**EXERCISE TASK**
Reproduce each of the records below word for word.

**RECORD EXCERPTS**
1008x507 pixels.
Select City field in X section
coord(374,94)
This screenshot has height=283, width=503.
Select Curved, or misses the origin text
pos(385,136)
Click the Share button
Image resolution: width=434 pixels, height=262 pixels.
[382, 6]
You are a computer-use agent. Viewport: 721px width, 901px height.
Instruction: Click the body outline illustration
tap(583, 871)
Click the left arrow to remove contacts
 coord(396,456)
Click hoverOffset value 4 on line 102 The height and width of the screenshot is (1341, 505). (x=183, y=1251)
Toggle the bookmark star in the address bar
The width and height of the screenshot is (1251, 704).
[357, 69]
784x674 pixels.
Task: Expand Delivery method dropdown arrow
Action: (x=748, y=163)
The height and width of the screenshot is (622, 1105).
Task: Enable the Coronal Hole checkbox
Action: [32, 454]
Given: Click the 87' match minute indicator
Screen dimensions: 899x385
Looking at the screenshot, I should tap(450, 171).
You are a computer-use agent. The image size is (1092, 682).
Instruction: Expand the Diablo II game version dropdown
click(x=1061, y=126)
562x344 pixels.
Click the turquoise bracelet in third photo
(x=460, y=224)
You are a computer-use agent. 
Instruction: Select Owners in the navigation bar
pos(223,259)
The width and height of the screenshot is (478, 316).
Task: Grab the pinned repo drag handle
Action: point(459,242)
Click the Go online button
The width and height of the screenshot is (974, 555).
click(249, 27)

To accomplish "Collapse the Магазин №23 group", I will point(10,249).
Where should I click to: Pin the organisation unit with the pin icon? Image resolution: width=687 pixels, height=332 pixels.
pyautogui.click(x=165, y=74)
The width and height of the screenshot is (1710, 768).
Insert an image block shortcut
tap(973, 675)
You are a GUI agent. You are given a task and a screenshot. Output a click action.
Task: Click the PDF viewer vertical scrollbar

**SOLUTION**
1008x507 pixels.
Select City field in X section
coord(374,94)
This screenshot has height=283, width=503.
Select Curved, or misses the origin text
pos(385,136)
Click the Share button
Image resolution: width=434 pixels, height=262 pixels.
[382, 6]
You are a computer-use agent. Viewport: 721px width, 901px height.
Instruction: Click the body outline illustration
tap(583, 871)
Click the left arrow to remove contacts
 coord(396,456)
Click hoverOffset value 4 on line 102 The height and width of the screenshot is (1341, 505). (x=183, y=1251)
Toggle the bookmark star in the address bar
The width and height of the screenshot is (1251, 704).
[357, 69]
784x674 pixels.
Task: Expand Delivery method dropdown arrow
Action: (x=748, y=163)
The height and width of the screenshot is (622, 1105).
Task: Enable the Coronal Hole checkbox
Action: [32, 454]
Given: Click the 87' match minute indicator
Screen dimensions: 899x385
Looking at the screenshot, I should tap(450, 171).
You are a computer-use agent. The image size is (1092, 682).
Instruction: Expand the Diablo II game version dropdown
click(x=1061, y=126)
562x344 pixels.
Click the turquoise bracelet in third photo
(x=460, y=224)
You are a computer-use agent. 
Instruction: Select Owners in the navigation bar
pos(223,259)
The width and height of the screenshot is (478, 316).
Task: Grab the pinned repo drag handle
Action: point(459,242)
Click the Go online button
The width and height of the screenshot is (974, 555).
click(249, 27)

To accomplish "Collapse the Магазин №23 group", I will point(10,249).
Where should I click to: Pin the organisation unit with the pin icon? Image resolution: width=687 pixels, height=332 pixels.
pyautogui.click(x=165, y=74)
The width and height of the screenshot is (1710, 768).
Insert an image block shortcut
tap(973, 675)
You are a GUI agent. You are given a task and a screenshot. Output a click action.
Task: Click the PDF viewer vertical scrollbar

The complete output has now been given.